Ascites in Liver Cirrhosis with Ascitic Fluid Neutrophil Count >250 cells/mm³ and Signs of Developing Renal Impairment

This protocol addresses patients with liver cirrhosis and ascites in whom the ascitic fluid neutrophil count exceeds 250 cells/mm³ alongside evidence of developing renal impairment — specifically an increased or rising serum creatinine.

Clinical Scenario

Liver cirrhosis with concurrent ascites, ascitic fluid neutrophil count confirmed above 250 cells/mm³, and signs of renal compromise reflected by an elevated or rising serum creatinine. This combination identifies a high-risk subgroup with both an infectious and a renal dimension requiring a coordinated approach.

Treatment Approach

Management in this setting involves empiric intravenous antibiotic therapy combined with intravenous albumin infusion. The albumin component is specifically warranted by the presence of renal impairment signs and is administered in two stages. The complete regimen, sequencing, and decision criteria are available in the full structured protocol.

Treatment Targets

A reduction in ascitic fluid neutrophil count of at least 25% of the pretreatment value after two days of treatment, with improvement in symptoms and signs, indicates a response to therapy.

References

DOI: 10.1136/gut.2006.099580

A recent study suggests that cefotaxime plus albumin improves survival and decreases the incidence of renal impairment to 10%.

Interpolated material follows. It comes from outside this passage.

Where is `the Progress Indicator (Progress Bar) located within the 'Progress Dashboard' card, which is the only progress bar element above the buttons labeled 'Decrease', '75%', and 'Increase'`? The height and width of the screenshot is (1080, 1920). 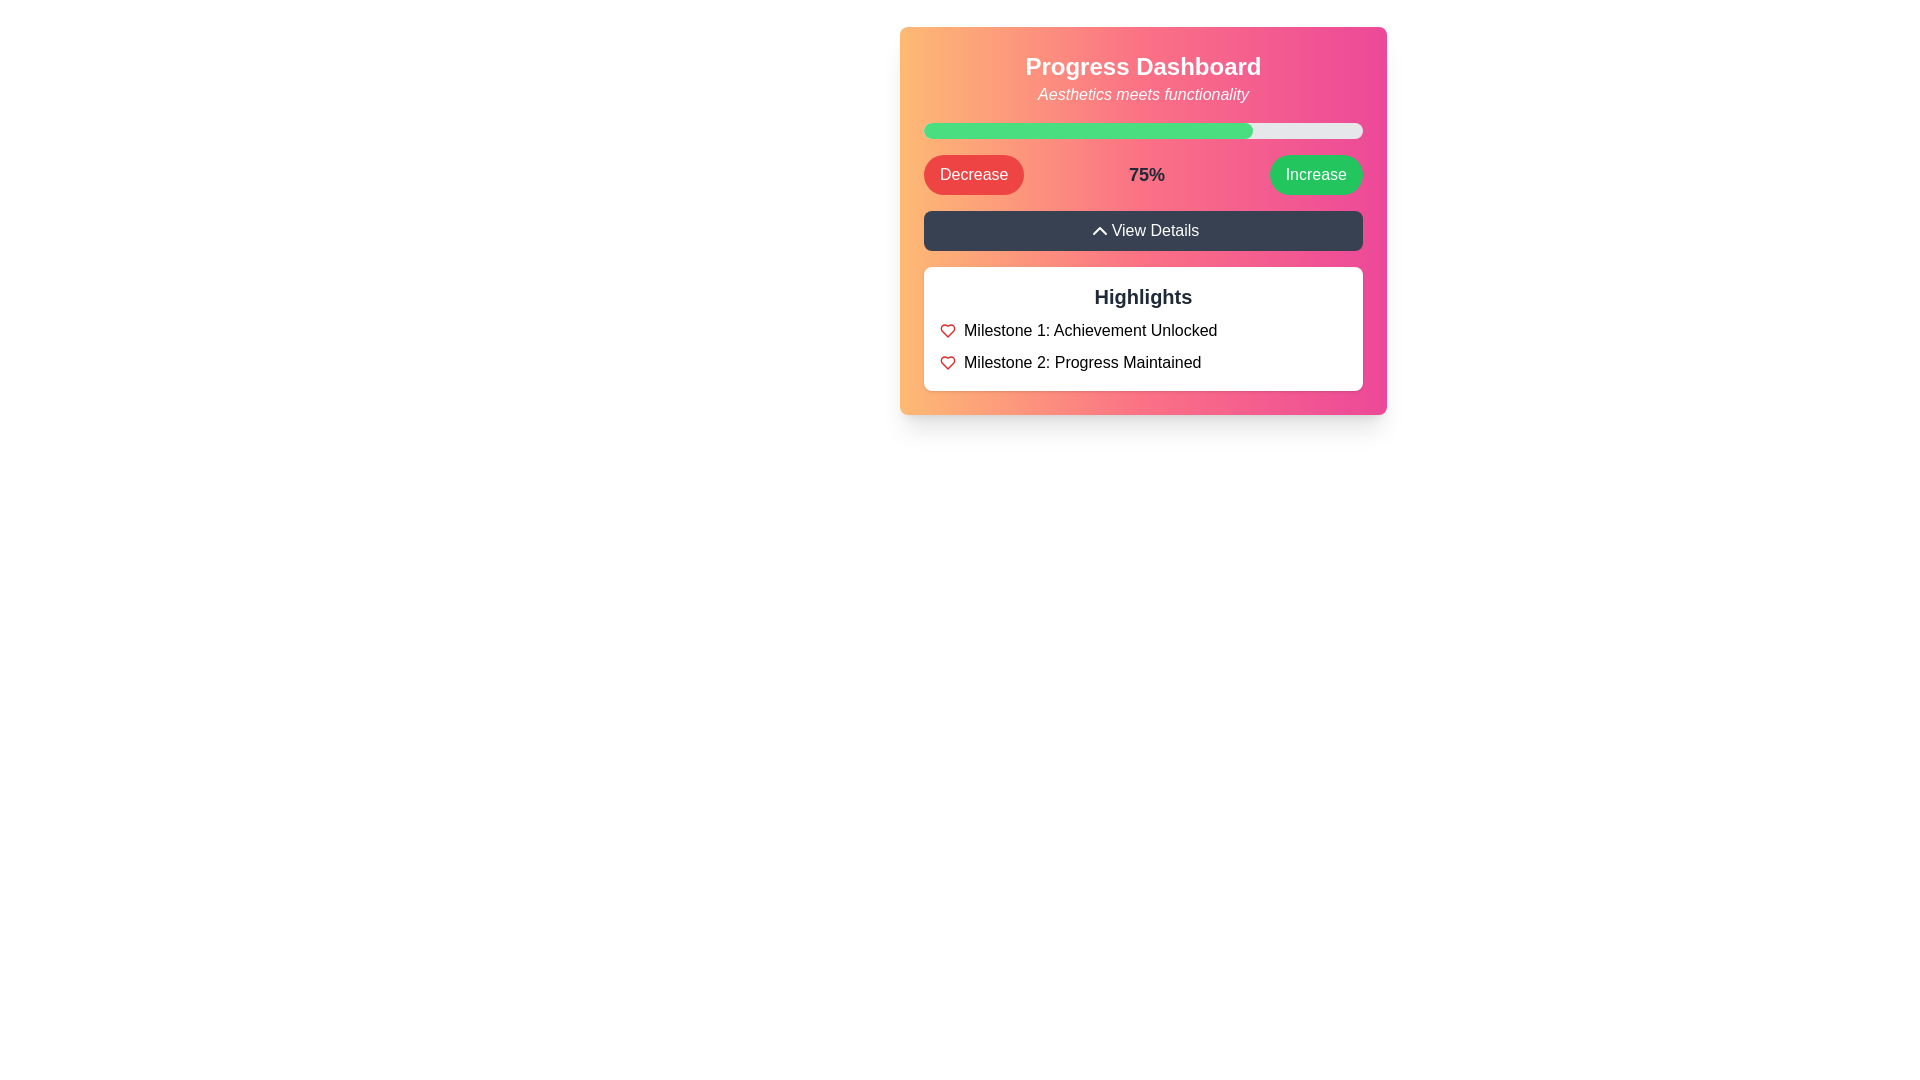 the Progress Indicator (Progress Bar) located within the 'Progress Dashboard' card, which is the only progress bar element above the buttons labeled 'Decrease', '75%', and 'Increase' is located at coordinates (1143, 131).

Patients with SBP and signs of developing renal impairment should be given albumin at 1.5 g albumin/kg in the first six hours followed by 1 g/kg on day 3.

However, if patients have an increased serum creatinine or a rising serum creatinine, we would support infusing 1.5 g albumin/kg in the first six hours, followed by 1 g/kg on day 3, which is the regimen adopted by the Barcelona group in their study on the use of albumin in SBP.

A reduction in ascitic fluid neutrophil count of less than 25% of the pretreatment value after two days of antibiotic treatment suggests failure to respond to therapy.

Resolution of infection in SBP is associated with an improvement in symptoms and signs.